TASK TO COMPLETE — Find the lines below in which the string "will" occurs. Copy each one.

SUPPLIED MATERIAL —
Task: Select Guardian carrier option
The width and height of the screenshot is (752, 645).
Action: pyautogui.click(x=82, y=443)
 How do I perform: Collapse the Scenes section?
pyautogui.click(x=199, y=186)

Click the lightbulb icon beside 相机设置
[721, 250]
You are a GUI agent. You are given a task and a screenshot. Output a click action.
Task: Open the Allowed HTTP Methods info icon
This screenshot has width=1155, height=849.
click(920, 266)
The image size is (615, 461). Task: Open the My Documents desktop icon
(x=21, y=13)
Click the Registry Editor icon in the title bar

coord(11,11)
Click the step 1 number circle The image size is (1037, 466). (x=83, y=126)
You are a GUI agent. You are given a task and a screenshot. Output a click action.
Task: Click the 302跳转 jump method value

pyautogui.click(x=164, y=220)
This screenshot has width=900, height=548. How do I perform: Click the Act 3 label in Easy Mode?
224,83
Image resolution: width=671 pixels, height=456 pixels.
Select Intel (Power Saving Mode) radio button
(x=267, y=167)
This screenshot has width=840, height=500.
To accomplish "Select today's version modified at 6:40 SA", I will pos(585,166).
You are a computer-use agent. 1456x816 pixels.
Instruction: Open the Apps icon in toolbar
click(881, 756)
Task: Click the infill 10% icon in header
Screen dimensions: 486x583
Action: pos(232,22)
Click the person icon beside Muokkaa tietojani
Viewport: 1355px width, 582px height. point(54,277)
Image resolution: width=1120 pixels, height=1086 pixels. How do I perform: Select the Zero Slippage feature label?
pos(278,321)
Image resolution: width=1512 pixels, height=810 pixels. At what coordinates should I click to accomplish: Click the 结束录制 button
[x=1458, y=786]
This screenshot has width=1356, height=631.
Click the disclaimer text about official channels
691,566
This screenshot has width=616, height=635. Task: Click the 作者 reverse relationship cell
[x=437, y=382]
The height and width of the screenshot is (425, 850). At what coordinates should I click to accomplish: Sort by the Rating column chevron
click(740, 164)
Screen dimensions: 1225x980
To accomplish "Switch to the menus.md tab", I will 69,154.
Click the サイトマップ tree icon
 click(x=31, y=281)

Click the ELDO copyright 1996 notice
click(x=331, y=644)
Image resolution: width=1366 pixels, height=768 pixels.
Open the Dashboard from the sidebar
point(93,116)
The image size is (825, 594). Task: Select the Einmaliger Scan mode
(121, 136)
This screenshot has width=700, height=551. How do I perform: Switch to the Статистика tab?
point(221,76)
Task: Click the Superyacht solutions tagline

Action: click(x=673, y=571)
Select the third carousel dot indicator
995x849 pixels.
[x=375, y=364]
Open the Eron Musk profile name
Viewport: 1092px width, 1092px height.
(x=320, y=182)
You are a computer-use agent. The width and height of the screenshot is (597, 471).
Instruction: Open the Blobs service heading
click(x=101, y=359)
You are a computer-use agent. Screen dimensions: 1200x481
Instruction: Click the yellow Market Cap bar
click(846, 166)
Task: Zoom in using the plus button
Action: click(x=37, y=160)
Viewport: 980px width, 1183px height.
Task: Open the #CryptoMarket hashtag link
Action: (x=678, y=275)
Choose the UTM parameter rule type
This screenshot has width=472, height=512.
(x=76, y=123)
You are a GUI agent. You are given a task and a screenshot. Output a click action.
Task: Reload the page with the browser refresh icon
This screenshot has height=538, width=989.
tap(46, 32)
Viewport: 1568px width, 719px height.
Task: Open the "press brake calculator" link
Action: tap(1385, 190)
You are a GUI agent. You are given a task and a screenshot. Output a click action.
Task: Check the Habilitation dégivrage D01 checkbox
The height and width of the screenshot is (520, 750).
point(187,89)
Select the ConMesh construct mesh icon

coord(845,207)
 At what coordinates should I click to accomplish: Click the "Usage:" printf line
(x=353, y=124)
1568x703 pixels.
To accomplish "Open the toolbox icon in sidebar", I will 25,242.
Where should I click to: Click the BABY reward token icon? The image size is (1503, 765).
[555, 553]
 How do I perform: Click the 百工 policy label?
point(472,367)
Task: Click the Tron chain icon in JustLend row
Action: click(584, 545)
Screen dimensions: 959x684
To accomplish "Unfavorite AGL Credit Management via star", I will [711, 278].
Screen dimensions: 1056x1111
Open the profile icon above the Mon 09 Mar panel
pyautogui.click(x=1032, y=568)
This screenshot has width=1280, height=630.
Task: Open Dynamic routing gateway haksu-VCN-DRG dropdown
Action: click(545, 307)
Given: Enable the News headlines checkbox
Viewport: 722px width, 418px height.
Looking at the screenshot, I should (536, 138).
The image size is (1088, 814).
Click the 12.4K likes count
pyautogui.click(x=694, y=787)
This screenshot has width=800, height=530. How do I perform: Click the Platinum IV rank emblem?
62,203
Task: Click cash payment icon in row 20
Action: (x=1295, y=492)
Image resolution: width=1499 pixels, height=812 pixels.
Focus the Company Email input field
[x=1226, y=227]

TASK OUTPUT —
To accomplish "Select today's version modified at 6:40 SA", I will pos(585,166).
To accomplish "Switch to the menus.md tab", I will 69,154.
To accomplish "Open the toolbox icon in sidebar", I will 25,242.
To accomplish "Unfavorite AGL Credit Management via star", I will [711, 278].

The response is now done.